Defendants also argue that Deloach did not provide the plan administrator with any objective means of measuring his condition. However, the plan itself does not require test results for a disability determination, and certain medical conditions are simply not demonstrable through test results. As Deloach argues, it is difficult to understand how an inability to tolerate prolonged standing; chronic fatigue; headaches; heat and exercise intolerance; shortness of breath; anxiety; chest pain; and syncope or near-syncope are supposed to be measured by objective tests.

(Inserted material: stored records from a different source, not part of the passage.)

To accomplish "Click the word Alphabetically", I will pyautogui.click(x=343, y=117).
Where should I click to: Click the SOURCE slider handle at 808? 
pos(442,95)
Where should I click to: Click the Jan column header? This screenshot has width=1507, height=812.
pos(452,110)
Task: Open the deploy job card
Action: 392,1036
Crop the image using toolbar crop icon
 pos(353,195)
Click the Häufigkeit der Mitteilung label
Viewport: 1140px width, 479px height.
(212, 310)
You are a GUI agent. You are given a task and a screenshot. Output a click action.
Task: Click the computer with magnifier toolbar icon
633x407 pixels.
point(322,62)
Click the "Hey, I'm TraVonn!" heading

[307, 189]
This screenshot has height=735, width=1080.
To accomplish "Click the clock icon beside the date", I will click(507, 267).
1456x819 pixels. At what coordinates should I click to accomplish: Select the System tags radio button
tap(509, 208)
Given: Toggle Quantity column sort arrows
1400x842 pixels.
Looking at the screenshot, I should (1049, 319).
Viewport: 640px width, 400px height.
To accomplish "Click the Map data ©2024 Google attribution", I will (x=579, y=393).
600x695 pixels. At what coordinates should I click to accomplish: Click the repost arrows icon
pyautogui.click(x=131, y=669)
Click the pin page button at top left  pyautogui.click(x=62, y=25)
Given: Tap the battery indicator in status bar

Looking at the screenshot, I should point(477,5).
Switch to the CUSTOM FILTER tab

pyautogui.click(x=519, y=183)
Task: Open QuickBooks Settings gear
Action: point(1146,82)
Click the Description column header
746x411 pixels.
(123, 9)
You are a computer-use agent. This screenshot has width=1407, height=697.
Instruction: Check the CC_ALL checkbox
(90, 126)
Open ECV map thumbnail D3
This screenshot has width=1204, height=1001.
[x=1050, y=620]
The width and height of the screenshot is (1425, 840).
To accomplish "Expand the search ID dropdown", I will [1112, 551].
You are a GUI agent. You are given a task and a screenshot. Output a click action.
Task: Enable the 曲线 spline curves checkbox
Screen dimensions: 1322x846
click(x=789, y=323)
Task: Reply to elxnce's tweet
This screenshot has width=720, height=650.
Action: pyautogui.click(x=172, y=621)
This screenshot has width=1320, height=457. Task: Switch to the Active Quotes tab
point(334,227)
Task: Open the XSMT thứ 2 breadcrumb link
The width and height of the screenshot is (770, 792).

Deloach also makes a persuasive argument concerning the determinations made in the proceedings leading to Deloach's award of Social Security Disability benefits. Deloach cites Delisle v. Sun Life Assurance Co. of Canada, 558 F.3d 440 (6th Cir. 2009) for the proposition that while a decision by the Social Security Agency to grant benefits is not determinative in an ERISA case, it is "far from meaningless." Id. at 446 (quoting Calvert, 409 F.3d at 2940). Here, defendants argue only that the Social Security decision was made years prior to their decision on remand, and again that Deloach's "treating physicians failed to provide any objective medical information to challenge the independent medical examiner's conclusion that [Deloach] was capable of performing sedentary employment." (Defendants' Motion for Judgment at 21.) It does not appear to the court that Mr. Deloach's medical condition has materially changed since the SSA's decision. Furthermore, as set forth above, his condition does not appear to be one which can be evaluated using objective tests. Defendants have not provided any real reasoning as to why their determination should be at odds with that of the SSA.
CONCLUSION
This case is one that turns on the applicable standard of review. While it appears to the court that an examination of the administrator's actions for arbitrary and capricious decision making would result in a finding for defendants, under the de novo standard of review, the court is convinced that its weighing of the evidence requires reversal of Cigna's decision to terminate benefits. Accordingly, defendants' motion for judgment is hereby DENIED, and that of plaintiff is GRANTED. Defendants are ordered to promptly reinstate benefits retroactive to the date of termination.
IT IS SO ORDERED.
________________________
GEORGE CARAM STEEH
UNITED STATES DISTRICT JUDGE
CERTIFICATE OF SERVICE
Copies of this Order were served upon attorneys of record on
January 30, 2013, by electronic and/or ordinary mail.